* [Problem to work on]:
Please return each of the entries below exactly as they appear.

[Data to examine Boundary: Start]

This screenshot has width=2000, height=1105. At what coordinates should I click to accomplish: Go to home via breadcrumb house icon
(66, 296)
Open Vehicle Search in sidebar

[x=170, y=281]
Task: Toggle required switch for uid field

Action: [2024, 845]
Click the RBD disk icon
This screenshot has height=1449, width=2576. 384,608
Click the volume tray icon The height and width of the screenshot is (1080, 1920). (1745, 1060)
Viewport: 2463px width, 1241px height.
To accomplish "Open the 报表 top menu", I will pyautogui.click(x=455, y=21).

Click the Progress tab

[Data to examine Boundary: End]

* [Exercise answer]:
This screenshot has width=2000, height=1105. At what coordinates should I click to accomplish: Go to home via breadcrumb house icon
(66, 296)
Open Vehicle Search in sidebar

[x=170, y=281]
Task: Toggle required switch for uid field

Action: [2024, 845]
Click the RBD disk icon
This screenshot has height=1449, width=2576. 384,608
Click the volume tray icon The height and width of the screenshot is (1080, 1920). (1745, 1060)
Viewport: 2463px width, 1241px height.
To accomplish "Open the 报表 top menu", I will pyautogui.click(x=455, y=21).

Click the Progress tab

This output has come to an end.